Abortion rights groups launched their legal challenge after President Bush in 2003 signed the ban on a procedures critics call infanticide.
Clinically called dilation and extraction, it's performed in the second and third trimesters, the baby is partially delivered out of the birth canal, the skull is then punctured, and the brains are suctioned out.
The narrow decision revealed a shift in the court's direction. Liberal justices pitted against against conservatives, with the majority hinging on Bush appointees Chief Justice John Roberts and Samuel Alito.
Writing for the majority, Justice Anthony Kennedy voiced concern over patients not getting information on "the way the fetus is killed."
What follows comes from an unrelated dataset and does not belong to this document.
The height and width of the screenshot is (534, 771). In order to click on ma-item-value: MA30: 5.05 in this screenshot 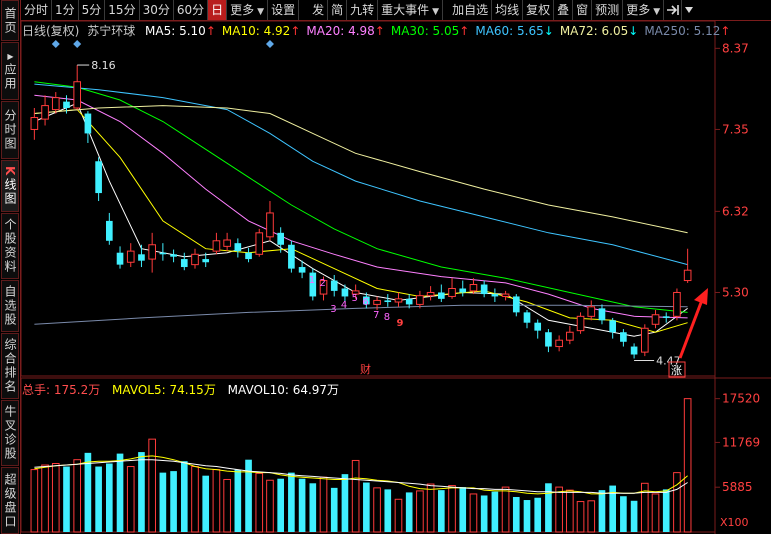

He wrote that the "medical profession... may find different and less shocking methods to abort the fetus in the second trimester."
Writing in the minority, Justice Ruth Bader Ginsberg called the decision "alarming," saying it it "applauds federal intervention to ban a procedure found necessary in certain cases."
Abortion rights group Planned Parenthood coming out against the decision saying it "tells women that politicians, not doctors, will make their health care decisions for them," said Eve Gartner.
President Bush issued a statement of praise for the court, saying he'll "continue to work for the day when every child is welcomed in life and protected in law."
Both sides of the life debate now look to the 2008 elections, knowing they'll not only decide who will sit in the White House, but who will sit on the nation's highest court and direct the abortion decisions for decades.